Studio album by Chiquis Rivera
- Released: June 2, 2015
- Genre: Banda; Latin pop;
- Language: Spanish
- Label: Sweet Sound Records
- Producer: Chiquis Rivera

Chiquis Rivera chronology
|  | Ahora (2015) | Entre Botellas (2018) |

Singles from Ahora
- "Paloma Blanca" Released: 2014; "Esa No Soy Yo" Released: 2014; "La Malquerida" Released: 2014; "Completamente" Released: 2015; "Aprovechame" Released: 2015;

= Ahora (Chiquis Rivera album) =

Ahora ("Now") is the debut studio album by American recording artist Chiquis Rivera, released on June 2, 2015 by Sweet Sound Records.

Ahora reached number-one on the Billboard Top Latin Albums and Billboard Regional Mexican Albums charts in the United States.

==Recordings==
The album consists of a mixture of uptempos and ballads, inspired by the pop and banda genres.

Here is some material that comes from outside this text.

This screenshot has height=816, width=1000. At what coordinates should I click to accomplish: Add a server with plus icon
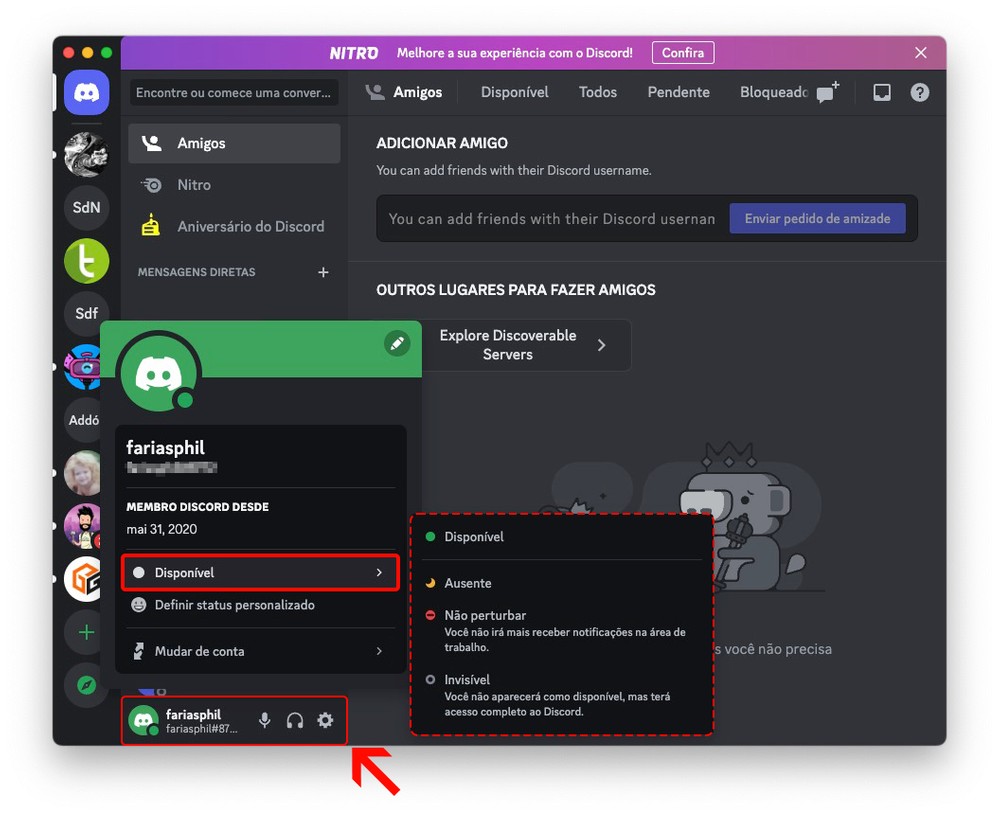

As executive producer of the album, Chiquis took a wide role in its production, co-writing a majority of the songs, choosing which ones to produce and sharing ideas on the mixing and mastering of tracks.

==Commercial reception==
Ahora reached number one on the Billboard Top Latin Albums and Billboard Regional Mexican Albums charts in the United States. According to Billboard magazine, Rivera is the first female to top the chart since her late mother, Jenni Rivera, opened at No. 1 on Dec. 20, 2014 with the posthumous album 1 Vida – 3 Historias: Metamorfosis – Despedida de Culiacán – Jenni Vive 2013. According to Nielsen SoundScan, Ahora sold 7,000 copies in its first week of release. Ahora was certified gold (Latin field) by the Recording Industry Association of America (RIAA) for shipments of 30,000 copies.

==Critical reception==

Thom Jurek of Allmusic, gave the album three out of five stars and said, "...her [Chiquis'] bravery and growing sophistication that are most impressive." Angie Romero of Billboard also gave the album three out of five stars.

Professional ratings
Review scores
| Source | Rating |
| Billboard | Star |
| Allmusic | Star |

==Track listing==

| No. | Title | Writer(s) | Producer(s) | Length |
|---|---|---|---|---|
| 1. | "Amor Eterno" | Alberto Aguilera Valadez | Janney Marin Rivera | 3:46 |
| 2. | "Esa No Soy Yo" | Janney Marin Rivera | Rivera | 3:49 |
| 3. | "Aprovechame" | Rivera | Rivera | 2:36 |
| 4. | "Paloma Blanca (Vuela Libre) (with Sebastian Jacome)" | Rivera, Julio Reyes | Rivera | 3:59 |
| 5. | "Suenalo" | Claudia Brant | Rivera | 3:39 |
| 6. | "Completamente" | Rivera | Rivera | 3:01 |
| 7. | "Feliz de la vida" | Rivera | Rivera | 3:25 |
| 8. | "La Malquerida" | Gloria de los Ángeles Treviño Ruiz | Rivera | 3:35 |
| 9. | "Esa No Soy Yo (Pop)" | Rivera | Rivera | 3:05 |
| 10. | "Ahora" | Rivera | Rivera | 4:22 |
| 11. | "Paloma Negra" | Tomás Mendez | Rivera | 3:24 |
| 12. | "CPR" | Rivera | Rivera | 3:32 |
| 13. | "I'm Not That Girl" | Rivera | Rivera | 3:05 |
| 14. | "Paper Bullets" | Rivera | Rivera | 3:34 |

==Charts==

===Weekly charts===

| Chart (2015) | Peak position |
|---|---|
| US Billboard 200 | 82 |
| US Top Latin Albums (Billboard) | 1 |
| US Regional Mexican Albums (Billboard) | 1 |

===Year-end charts===

| Chart (2015) | Position |
|---|---|
| US Top Latin Albums (Billboard) | 28 |

==Sales and certifications==

| Region | Certification | Certified units/sales |
| United States (RIAA) | Gold (Latin) | 30,000^{^} |
^{^} Shipments figures based on certification alone.